Docker commits to open source, promises to put users into a ‘state of flow’

Docker commits to open source, promises to put users into a ‘state of flow’

Docker’s CTO said he wants the company’s customers to lose all track of time in a keynote that outlined how the firm plans to reach developers that are nowhere near being cloud native.

Kal De’s talk at Dockercon Europe also unpacked further details of the CNAB spec it launched with Microsoft yesterday, and the announcement that Docker has open-sourced its Docker Compose product for Kubernetes.

De emphasised the company’s open source roots, and said it would continue to leverage and contribute to open source, even as it continues to develop paid for, enterprise friendly products.

At the same time, he repeated CEO Steve Singh’s refrain about how the company aimed to bring containerization, cloud native and more to the vast majority of developers who have yet to use them.

So, on the former tack, the presentation included further details of CNABs, the Docker-Microsoft led spec to ease the management of distributed apps.

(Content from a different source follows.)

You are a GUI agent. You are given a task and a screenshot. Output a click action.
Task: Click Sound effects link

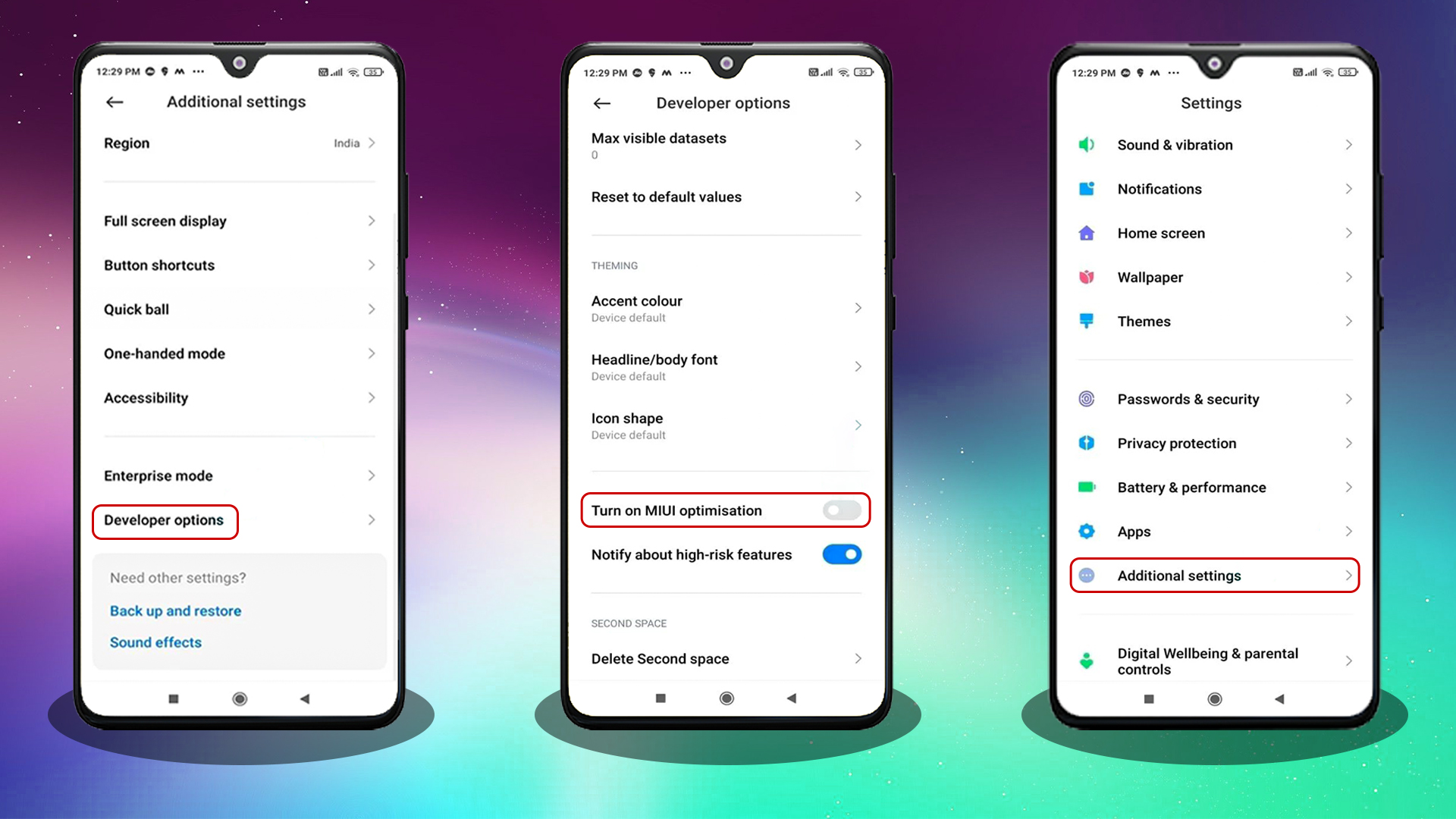(x=154, y=642)
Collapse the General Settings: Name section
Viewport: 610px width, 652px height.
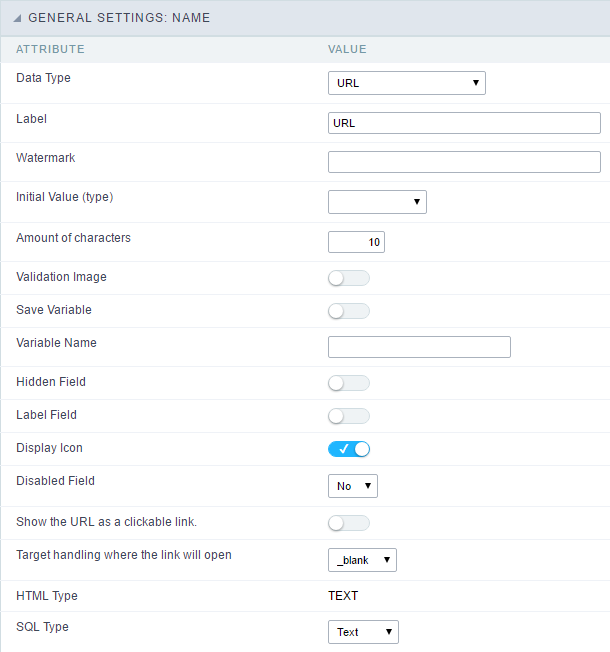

Key to the spec are the bundle descriptor, which is a signed .json object that lists, amongst other things, the images and environments that define the app, and an invocation image that installs the app. The demo also highlighted Duffle, a command line tool for installing and managing CNABs.

The talks also featured the news that that Docker was open sourcing Docker Compose on Kubernetes. Compose is the firm’s tool for running multi-container applications. The code should be available later today.

But De also emphasised the fact that most developers, and more importantly the organisations that pay for them and their environments, are yet to experiment with containers, cloud native apps, and their assorted paraphenalia, never mind use them in production.

“Nobody needs convincing that there are benefits to microservices architectures,” he said.

But running containers, managing multiple environments and tool chains, using multiple clouds is just…really finicky. Even as companies have to be able to react faster to just about anything that could affect their business.

Or, as De put it, “how much more could you accomplish if your platform just worked.”

So De introduced the concept of “flow”, the idea that of being so engaged in your work – and so utterly productive – that you don’t even notice time passing.

The company would focus on bringing this philosophy to its product development, he said, so “when you are interacting with the Docker tool chain, you will experience a state of flow.”

There’s an argument that many developers already lose all track of time when working with containers, multi-cloud and all the rest. But we assume Docker means this is in a good way.